▶ [DATA PROVIDED]:
____

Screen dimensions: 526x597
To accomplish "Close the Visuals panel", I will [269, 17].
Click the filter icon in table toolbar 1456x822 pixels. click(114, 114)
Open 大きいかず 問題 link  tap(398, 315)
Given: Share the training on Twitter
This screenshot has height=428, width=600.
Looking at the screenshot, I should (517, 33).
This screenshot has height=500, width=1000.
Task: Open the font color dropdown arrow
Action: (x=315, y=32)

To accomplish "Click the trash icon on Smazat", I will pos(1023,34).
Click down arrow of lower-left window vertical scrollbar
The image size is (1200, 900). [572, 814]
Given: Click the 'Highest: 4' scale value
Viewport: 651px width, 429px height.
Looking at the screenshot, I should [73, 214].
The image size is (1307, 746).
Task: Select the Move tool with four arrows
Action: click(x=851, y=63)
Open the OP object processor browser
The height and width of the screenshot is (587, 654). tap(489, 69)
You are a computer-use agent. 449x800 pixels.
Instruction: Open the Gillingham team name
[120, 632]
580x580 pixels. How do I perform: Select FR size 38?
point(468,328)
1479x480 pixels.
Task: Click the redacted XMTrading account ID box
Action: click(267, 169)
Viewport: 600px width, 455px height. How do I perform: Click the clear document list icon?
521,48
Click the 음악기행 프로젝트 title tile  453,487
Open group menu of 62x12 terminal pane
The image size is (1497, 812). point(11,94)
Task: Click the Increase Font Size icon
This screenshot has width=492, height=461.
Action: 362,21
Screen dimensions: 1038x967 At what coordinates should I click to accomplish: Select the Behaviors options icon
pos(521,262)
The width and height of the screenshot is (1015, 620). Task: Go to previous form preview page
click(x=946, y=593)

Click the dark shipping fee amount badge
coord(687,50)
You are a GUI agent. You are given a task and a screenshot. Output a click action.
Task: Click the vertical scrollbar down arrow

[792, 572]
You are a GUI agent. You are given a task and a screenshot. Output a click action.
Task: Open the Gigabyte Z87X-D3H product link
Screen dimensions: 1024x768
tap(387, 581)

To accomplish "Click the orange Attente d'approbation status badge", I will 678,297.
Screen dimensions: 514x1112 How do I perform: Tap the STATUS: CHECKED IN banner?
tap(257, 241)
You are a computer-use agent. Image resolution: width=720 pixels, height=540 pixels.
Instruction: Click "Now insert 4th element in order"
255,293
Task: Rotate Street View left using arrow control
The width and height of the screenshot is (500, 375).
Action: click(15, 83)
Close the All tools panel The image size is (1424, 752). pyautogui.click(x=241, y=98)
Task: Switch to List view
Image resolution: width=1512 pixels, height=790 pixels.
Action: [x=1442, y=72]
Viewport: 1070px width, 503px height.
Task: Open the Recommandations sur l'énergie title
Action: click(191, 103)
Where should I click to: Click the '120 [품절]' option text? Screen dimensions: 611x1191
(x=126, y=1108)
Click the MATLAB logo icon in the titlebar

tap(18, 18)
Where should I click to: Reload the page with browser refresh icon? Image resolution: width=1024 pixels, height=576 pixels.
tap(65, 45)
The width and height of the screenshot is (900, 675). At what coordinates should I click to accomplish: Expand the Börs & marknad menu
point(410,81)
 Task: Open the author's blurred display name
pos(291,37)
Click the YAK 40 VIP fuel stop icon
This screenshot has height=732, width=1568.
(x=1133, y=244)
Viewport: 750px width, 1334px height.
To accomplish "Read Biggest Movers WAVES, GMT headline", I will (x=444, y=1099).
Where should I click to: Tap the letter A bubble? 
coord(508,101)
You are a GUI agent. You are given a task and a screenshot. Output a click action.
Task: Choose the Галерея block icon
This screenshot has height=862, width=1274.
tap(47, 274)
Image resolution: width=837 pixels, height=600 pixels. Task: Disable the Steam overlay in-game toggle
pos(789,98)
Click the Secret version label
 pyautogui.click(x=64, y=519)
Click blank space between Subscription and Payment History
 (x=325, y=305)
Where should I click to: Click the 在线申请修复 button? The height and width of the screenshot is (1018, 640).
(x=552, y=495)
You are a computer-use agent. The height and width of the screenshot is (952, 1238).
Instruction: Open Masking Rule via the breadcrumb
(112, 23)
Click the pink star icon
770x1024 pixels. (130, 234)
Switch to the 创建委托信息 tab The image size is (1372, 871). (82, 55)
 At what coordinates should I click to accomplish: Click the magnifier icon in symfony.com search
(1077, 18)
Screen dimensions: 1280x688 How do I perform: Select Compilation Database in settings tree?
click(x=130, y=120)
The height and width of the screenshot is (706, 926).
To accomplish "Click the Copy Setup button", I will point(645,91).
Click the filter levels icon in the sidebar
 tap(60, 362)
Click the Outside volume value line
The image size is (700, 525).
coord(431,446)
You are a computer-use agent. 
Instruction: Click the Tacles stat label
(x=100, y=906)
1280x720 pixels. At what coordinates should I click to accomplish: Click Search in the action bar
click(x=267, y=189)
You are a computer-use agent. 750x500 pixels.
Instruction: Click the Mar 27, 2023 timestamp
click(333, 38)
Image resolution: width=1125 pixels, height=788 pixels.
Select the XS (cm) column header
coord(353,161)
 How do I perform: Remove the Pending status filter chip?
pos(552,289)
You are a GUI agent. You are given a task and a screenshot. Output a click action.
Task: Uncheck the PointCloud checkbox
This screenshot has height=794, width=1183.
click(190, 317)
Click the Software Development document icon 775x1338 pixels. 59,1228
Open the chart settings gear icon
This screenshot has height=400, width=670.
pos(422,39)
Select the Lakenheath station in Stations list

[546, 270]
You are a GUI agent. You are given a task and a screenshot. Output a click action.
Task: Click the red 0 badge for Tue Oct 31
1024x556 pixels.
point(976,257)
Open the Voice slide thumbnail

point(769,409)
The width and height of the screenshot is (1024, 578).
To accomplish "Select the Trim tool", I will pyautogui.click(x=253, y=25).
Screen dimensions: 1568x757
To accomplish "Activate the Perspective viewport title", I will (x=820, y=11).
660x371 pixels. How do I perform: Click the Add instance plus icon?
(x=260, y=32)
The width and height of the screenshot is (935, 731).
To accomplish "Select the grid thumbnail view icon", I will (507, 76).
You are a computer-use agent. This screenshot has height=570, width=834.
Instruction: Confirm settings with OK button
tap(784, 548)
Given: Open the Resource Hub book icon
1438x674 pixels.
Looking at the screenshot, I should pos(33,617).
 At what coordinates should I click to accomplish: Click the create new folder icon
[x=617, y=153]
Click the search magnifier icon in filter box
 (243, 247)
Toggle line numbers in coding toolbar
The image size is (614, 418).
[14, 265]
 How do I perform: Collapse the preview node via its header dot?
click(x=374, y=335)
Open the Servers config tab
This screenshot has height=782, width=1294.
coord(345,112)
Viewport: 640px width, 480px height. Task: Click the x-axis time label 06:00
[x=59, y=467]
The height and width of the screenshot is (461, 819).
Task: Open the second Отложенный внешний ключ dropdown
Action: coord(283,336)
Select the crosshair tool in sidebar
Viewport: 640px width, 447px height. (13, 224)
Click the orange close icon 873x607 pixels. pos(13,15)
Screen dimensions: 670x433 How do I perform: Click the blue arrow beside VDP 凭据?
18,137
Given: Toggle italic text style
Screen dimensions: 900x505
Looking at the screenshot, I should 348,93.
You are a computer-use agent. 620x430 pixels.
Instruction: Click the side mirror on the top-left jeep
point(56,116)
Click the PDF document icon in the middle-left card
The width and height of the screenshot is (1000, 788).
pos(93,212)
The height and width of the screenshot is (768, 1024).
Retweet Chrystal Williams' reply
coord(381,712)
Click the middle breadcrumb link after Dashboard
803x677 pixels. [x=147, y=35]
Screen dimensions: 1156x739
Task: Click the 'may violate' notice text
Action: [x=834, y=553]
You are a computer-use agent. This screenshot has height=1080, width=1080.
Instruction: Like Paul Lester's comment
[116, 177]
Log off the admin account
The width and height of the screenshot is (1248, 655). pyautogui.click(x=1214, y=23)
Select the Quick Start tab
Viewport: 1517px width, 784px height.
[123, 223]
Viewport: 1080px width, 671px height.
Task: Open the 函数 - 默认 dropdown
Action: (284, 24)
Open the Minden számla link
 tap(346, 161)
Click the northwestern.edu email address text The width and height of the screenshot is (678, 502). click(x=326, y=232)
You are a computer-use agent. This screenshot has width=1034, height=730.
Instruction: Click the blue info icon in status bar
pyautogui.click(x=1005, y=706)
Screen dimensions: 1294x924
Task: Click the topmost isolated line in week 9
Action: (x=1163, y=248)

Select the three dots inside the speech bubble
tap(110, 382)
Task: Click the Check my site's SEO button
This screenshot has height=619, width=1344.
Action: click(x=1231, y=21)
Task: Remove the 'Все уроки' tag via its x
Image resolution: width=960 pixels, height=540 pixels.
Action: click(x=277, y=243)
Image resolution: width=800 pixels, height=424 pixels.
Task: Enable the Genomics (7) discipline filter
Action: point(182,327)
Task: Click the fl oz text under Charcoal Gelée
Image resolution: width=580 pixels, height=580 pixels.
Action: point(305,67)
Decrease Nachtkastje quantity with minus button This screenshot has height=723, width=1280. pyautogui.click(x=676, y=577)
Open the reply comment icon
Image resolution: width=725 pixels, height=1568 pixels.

____

▶ [TASK DETAILS]: Looking at the data above, say how many lines contain the word "computer", with no added words.

▶ [ANSWER SECTION]: 9